= Beginning of Section =
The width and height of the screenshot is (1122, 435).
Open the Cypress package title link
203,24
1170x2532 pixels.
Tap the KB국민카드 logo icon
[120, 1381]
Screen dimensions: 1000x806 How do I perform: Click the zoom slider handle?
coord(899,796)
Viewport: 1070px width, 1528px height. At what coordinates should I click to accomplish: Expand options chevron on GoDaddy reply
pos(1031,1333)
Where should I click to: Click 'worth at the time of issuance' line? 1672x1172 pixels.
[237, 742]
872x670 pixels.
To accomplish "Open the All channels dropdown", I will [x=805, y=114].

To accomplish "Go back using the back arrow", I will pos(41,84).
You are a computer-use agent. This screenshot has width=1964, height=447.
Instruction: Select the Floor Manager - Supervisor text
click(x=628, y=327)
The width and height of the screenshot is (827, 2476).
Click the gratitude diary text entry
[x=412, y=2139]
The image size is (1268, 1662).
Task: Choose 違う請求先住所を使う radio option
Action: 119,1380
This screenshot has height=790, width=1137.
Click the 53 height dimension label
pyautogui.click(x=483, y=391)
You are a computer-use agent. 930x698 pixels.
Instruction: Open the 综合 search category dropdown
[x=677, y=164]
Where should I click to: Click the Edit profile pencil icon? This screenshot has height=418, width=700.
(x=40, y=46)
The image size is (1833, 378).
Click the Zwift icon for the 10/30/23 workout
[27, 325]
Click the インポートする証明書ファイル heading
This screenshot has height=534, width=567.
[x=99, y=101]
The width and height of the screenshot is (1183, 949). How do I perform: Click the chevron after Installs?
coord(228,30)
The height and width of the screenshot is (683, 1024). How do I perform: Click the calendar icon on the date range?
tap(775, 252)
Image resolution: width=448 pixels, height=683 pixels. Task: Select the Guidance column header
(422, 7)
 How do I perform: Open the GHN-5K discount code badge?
= End of Section =
EXERCISE BRIEF – Above is a listing; print exactly its lines from the one with "Viewport: 1070px width, 1528px" through the one with "You are a computer-use agent. This", and no other lines.

WRITTEN SOLUTION –
Viewport: 1070px width, 1528px height. At what coordinates should I click to accomplish: Expand options chevron on GoDaddy reply
pos(1031,1333)
Where should I click to: Click 'worth at the time of issuance' line? 1672x1172 pixels.
[237, 742]
872x670 pixels.
To accomplish "Open the All channels dropdown", I will [x=805, y=114].

To accomplish "Go back using the back arrow", I will pos(41,84).
You are a computer-use agent. This screenshot has width=1964, height=447.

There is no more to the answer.